WORK TASK. Print the line containing "The width and" and all lines after it to the end of the records below, exactly as written. No pictures.

MATERIAL TO PROCESS.
== == ==

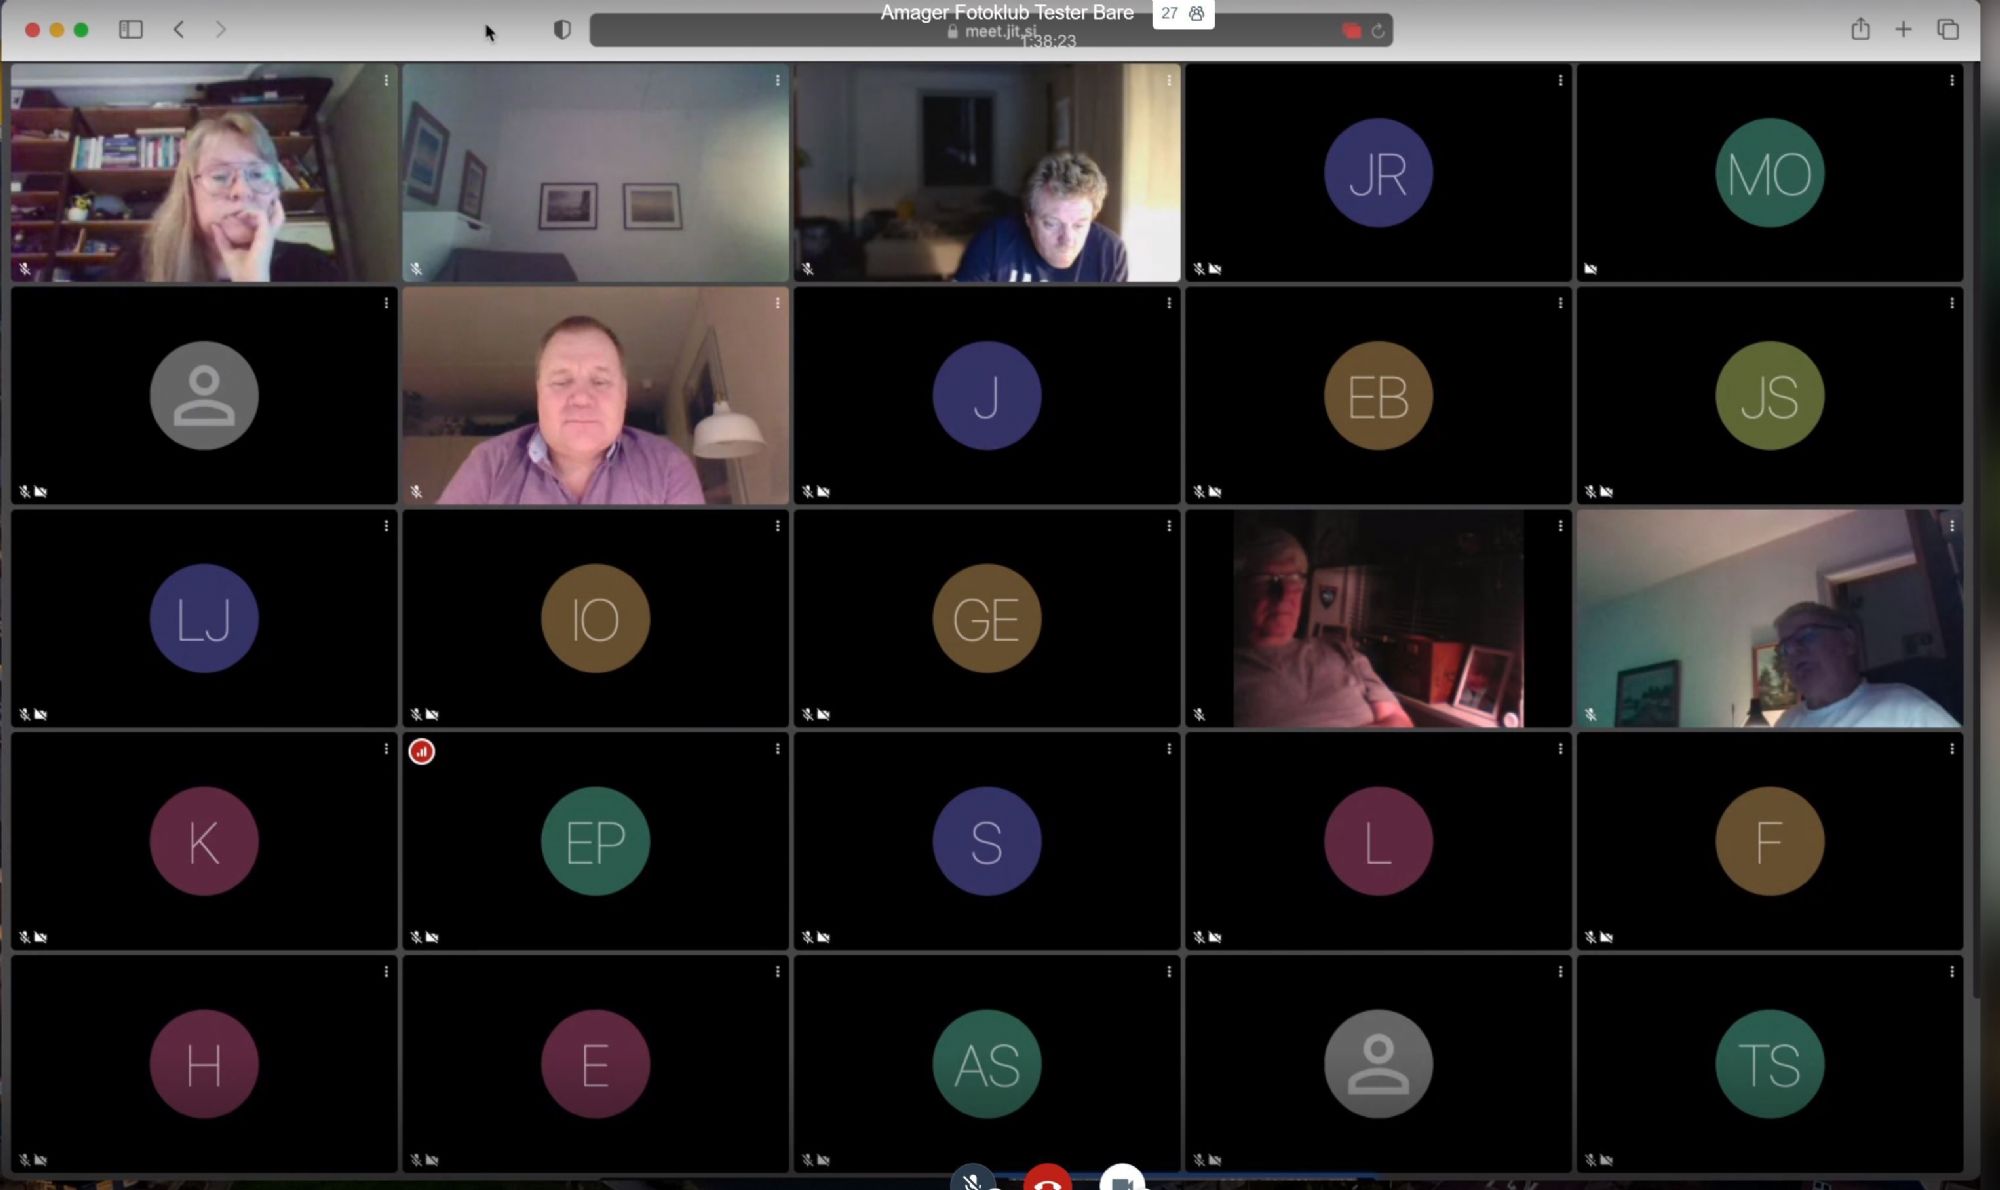Click Safari back navigation arrow
This screenshot has width=2000, height=1190.
click(179, 30)
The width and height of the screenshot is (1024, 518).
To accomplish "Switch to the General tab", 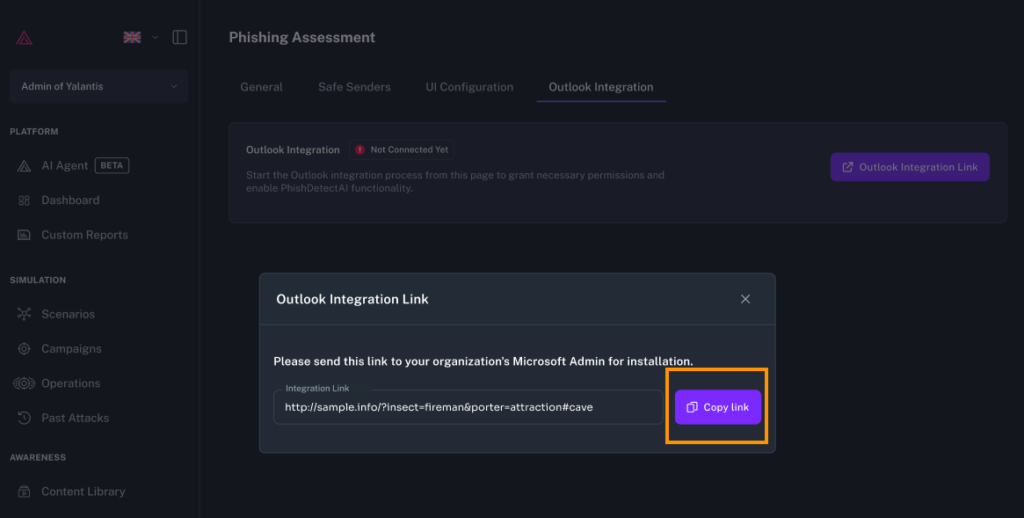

== == ==

COMPLETED TASK.
The width and height of the screenshot is (1024, 518).
To accomplish "Switch to the General tab", 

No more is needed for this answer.